Selon la tradition historique romaine, il soumit les Sabins, joignit à la Ville trois monts : le Quirinal, le Viminal, l'Esquilin, et fit creuser des fossés autour de ses remparts.
Il institua le cens. Sous lui, Rome, après qu'on eut procédé au recensement général, compta quatre-vingt-trois mille têtes de citoyens romains, y compris les habitants des campagnes. Il fut tué, la 40e année de son règne, victime du forfait de son gendre, Tarquin le Superbe, fils du roi auquel il avait lui-même succédé, et du crime de Tullia Minor, sa fille cadette que Tarquin avait épousée. Il aurait introduit dans la Rome antique le principe de la division topographique.

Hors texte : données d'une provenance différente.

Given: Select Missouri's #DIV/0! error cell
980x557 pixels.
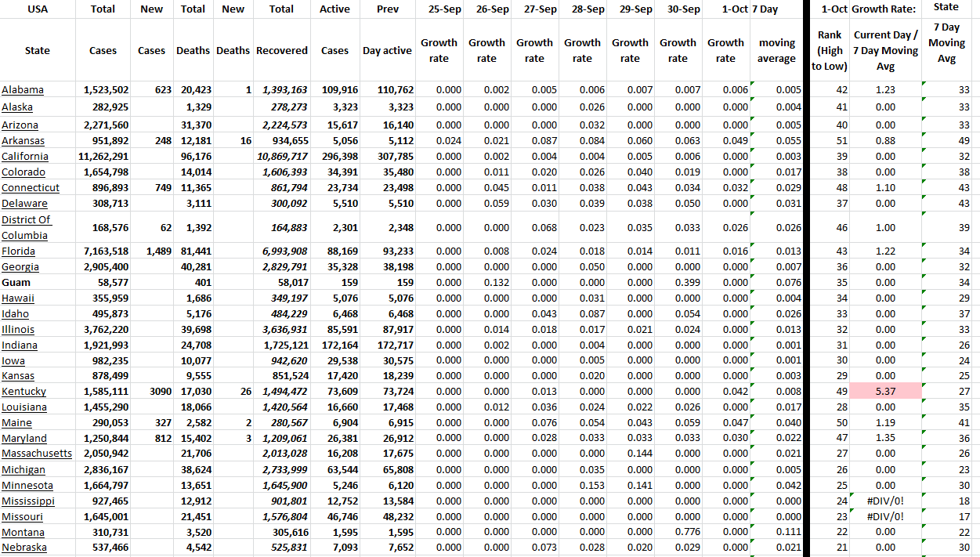Looking at the screenshot, I should [x=885, y=516].
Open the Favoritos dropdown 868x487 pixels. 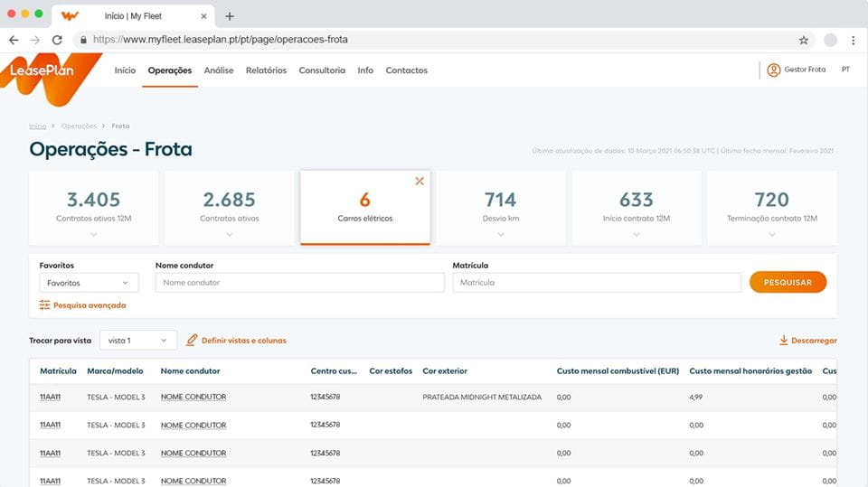point(89,283)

Il semble établi qu'au VIe siècle av. J.-C., un certain nombre de rois ou magistri d'origine étrusque ou latine se soient intercalés entre les règnes de la dynastie tarquinienne, et que la tradition latine a désigné sous le nom générique de Servius Tullius. Leurs politiques furent inspirées par Solon et les tyrans de Milet et d'Athènes, en particulier Pisistrate[2].
Biographie
[modifier | modifier le code]Naissance
[modifier | modifier le code]Selon la tradition rapportée par les annalistes latins, notamment par Aurelius Victor, Servius Tullius (également dénommé « Marcstrna »[3], ou « Macstrana » en étrusque[4],[5]) était le fils de Publius, de la ville de Corniculum, et d'une captive, Ocresia, esclave de Tanaquil, l'épouse de Tarquin l'Ancien, versée dans l'art des augures.
Dans d'autres sources, Ocresia servait les rites religieux domestiques du foyer royal en tant que vestale vierge, et lors d'une telle occasion, après avoir étouffé les flammes du foyer avec une offrande sacrificielle, elle fut pénétrée par un phallus désincarné qui s'est levé du foyer. Selon Tanaquil, il s'agissait d'une manifestation divine, soit du Lar de la maison ou de Vulcain lui-même. Ainsi Servius, divinement engendré, était déjà destiné à la grandeur, malgré le statut servile de sa mère[6]. Une flamme mystérieuse brûlant au-dessus de sa tête confirmera quelques années plus tard son origine divine[7].
Alors que Servius Tullius était enfant, une flamme parut sur sa tête. Tanaquil y vit le présage de la dignité royale[8] et conseilla à son époux de lui donner la même éducation qu'à leurs propres fils. Devenu grand, Servius Tullius épousa la fille de Tarquin l'Ancien. Il faut cependant noter que Tite-Live favorise une version un peu différente[9].
Accès à la royauté et règne
[modifier | modifier le code]Selon les historiens latins[10], Servius accède à la royauté à la suite de l'assassinat de Tarquin l'Ancien[11], dont il avait épousé la fille. C'est le premier souverain à accéder au pouvoir sans consultation populaire (579 av. J.-C.). Paul Martin y voit la marque d'une succession exogamique en ligne utérine de la royauté[12],[13], chaque roi romain accédant au trône par mariage avec la fille de son prédécesseur[14],[15],[16]. On accrédite également l'édification de deux temples étrusco-romains surplombant l'aire cultuelle de Sant'Omobono. Le premier se pourvoit au culte de la déesse Fortuna[17],[18],[19] et le second à la déesse Mater Matuta[20],[17],[21],[22],[23],[24],[25].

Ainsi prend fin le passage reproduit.